As humans, I believe that we have a base instinct to grow and nurture. We have just forgotten this.
My first exposure to “mindfulness” was when I saw a locum doctor several years ago when suffering from an emotional crisis. He prescribed a sheet of paper with some mindfulness exercises on it and advocated it highly. When pressed, he also prescribed some tablets, which were mighty effective.
The mindfulness exercises included what seemed to be the standard advice: for example, finding a quiet spot, and chewing a single raisin, focusing on its texture and flavour. I was dissatisfied with what was presented. I had previously become aware of mindfulness and it’s benefits from others – friends and colleagues, and they advocated it highly. However, what I had been given did not seem to match their experience, and indeed I found it unhelpful. Unknown to me, I had started a journey to find a deeper version of mindfulness that I related to.
Anyhow, the tablets allowed for some sleep, and with a bit of time off work, I returned to the allotment.
Like me, it had gone a bit to seed, but also like me, with a bit of work, all was heading in the right direction again. In this process I discovered that I possessed mindfulness, I just needed to reconnect with it.
Weeds were pulled, rows were hoed, pests attended to and plants nurtured. Having a few days off (and some fair weather) allowed me the space to grow my plants, and to grow in myself. I reconnected with mother earth.
I have always had an affection for a neat veg patch. A thing of beauty. Neatly ordered, productive, tranquil, synchronised with the season.
Growing vegetables involves working with nature and in nature: The robin perching on the spade, the blackbird hopping about like old friends. The worm toiling below and the bee buzzing above. At any opportunity I will go and inspect a vegetable patch or kitchen garden. It might be at a grand country house like Chatsworth in Derbyshire, the allotment of an older chap who has a pint at my local, the little patch my nieces have crafted and attend to with pride, or a mate in a town with no garden who has a marvellous crop of hanging basket tomatoes.
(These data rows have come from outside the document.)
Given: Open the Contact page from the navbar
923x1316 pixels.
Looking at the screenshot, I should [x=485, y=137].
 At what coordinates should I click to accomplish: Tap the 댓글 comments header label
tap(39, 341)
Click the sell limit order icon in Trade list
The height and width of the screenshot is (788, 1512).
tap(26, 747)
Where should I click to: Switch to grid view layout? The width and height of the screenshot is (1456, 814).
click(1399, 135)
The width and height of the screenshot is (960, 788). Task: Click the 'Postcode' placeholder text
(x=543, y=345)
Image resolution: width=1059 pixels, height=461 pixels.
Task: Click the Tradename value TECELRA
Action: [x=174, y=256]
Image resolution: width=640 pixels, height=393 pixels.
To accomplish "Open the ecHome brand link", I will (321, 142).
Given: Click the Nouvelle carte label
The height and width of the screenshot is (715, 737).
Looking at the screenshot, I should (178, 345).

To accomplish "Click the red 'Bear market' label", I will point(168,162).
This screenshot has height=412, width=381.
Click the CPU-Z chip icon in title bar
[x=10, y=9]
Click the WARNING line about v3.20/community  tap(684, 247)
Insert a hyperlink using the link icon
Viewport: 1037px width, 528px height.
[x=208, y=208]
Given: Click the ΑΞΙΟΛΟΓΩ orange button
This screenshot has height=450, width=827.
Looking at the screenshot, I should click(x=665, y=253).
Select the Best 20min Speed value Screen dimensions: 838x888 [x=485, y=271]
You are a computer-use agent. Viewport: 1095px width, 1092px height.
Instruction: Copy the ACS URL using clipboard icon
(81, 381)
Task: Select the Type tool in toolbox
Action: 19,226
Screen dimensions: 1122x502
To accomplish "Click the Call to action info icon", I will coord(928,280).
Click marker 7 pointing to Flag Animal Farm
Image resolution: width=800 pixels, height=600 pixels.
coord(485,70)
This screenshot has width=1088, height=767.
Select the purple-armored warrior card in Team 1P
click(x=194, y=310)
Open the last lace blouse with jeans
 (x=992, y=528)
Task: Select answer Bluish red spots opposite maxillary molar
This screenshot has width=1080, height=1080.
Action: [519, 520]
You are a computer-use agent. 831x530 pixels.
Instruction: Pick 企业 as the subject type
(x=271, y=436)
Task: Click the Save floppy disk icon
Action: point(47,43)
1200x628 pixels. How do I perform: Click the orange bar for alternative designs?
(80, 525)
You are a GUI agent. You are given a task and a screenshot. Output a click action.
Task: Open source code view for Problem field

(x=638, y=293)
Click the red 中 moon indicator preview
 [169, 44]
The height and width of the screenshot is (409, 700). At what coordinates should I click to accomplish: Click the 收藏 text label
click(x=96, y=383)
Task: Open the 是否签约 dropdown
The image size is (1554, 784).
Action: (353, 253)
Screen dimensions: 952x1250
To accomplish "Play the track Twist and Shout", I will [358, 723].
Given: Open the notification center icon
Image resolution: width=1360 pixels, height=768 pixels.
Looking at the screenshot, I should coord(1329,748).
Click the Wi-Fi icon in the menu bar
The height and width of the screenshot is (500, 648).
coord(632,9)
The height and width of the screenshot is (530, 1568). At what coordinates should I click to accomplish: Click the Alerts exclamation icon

This connection with nature is the very stuff of life. The movement of the seasons, the unpredictability of the weather, the triumphs of a beautiful plant or a bountiful harvest, the challenge of the adversarial pest destroying your crop, the elements – too dry, too wet, windy, frosty, long nights, hot days.
On consideration I discovered that there is mindfulness in all gardening, however, productive crops have another level – the produce.
I like the feel of the soil: is it clay, loam or sand, wet, or dry? Is the tilth fine enough for seeds, firm enough for sprouts, deep enough for beans? All connects you with nature. All grounds you.
I discovered that all gardeners have favourite activities. Many gardeners love the setting out of seeds and plants. Almost all love the harvest. Some like the planning, some even like the digging.
I love the maintenance; the perfect moment in late May or early June when all is promise and tidiness. I love the preparation; the planning of next year’s rotation, the bit of paper with the rows drawn on, the vision of that perfect day when all is as it should be.
However, there is so much more.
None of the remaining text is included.